The pilot project will only offer deliveries to home addresses in Quebec. Those customers will also be able to purchase items from the online store and pick up their orders from a third-party pickup site.

Dollarama spokesperson Lyla Radmanovich said the company has a partnership with UPS, which will give Quebec shoppers the ability to ship products to its various locations and pick them up there for free.

However, Radmanovich said Dollarama customers will still have to pay an $18 fixed shipping fee on every order.

Before customers start planning all of the $1 and $2 items they will put in their virtual shopping cart, Radmanovich stressed that the e-commerce site will be for bulk transactions only.

“It really is targeting small businesses or people looking to buy in bulk,” she told CTVNews.ca in a telephone interview from Montreal.

That means that products will be sold in bulk units instead of individually. For example, Radmanovich said a case of pencils will clearly state how many pencils it contains and customers can then select how many cases they would like to purchase.

In terms of what merchandise will be offered online, Radmanovich said there will be a “selection” of approximately 1,000 items that are regularly sold in stores.

“It’s not the full selection,” she said.

For comparison, Radmanovich said there are approximately 4,000 regular products and 700 seasonal items in a Dollarama store at any given time.

When asked how long the pilot project in Quebec is expected to last, Radmanovich said they don’t have a timeline for that yet. She said the Montreal-based dollar store chain will evaluate how the deliveries operate in the province before it expands the service to the rest of the country.

“You’ll have to wait and see, but obviously as that next step approaches, Dollarama will communicate it,” she said.

For now, Radmanovich said the company is hoping to address a need among small businesses and a subset of customers looking to buy in bulk.

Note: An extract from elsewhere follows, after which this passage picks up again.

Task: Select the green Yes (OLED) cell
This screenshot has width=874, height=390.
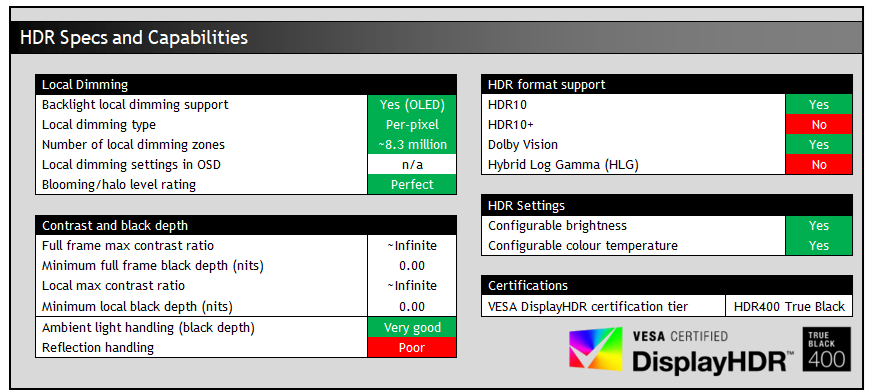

The e-commerce pilot project has been in the works for two years, according to Radmanovich. Dollarama has been refocusing its priorities of late to compete with online giant Amazon and Asian retailers Miniso and Muji. Earlier this month, the company said it would focus its attention on its lowest-priced items. The announcement came as the discount retailer reported $133.5 million in earnings in its latest quarter, an increase of $3.4 million from the same time the year before.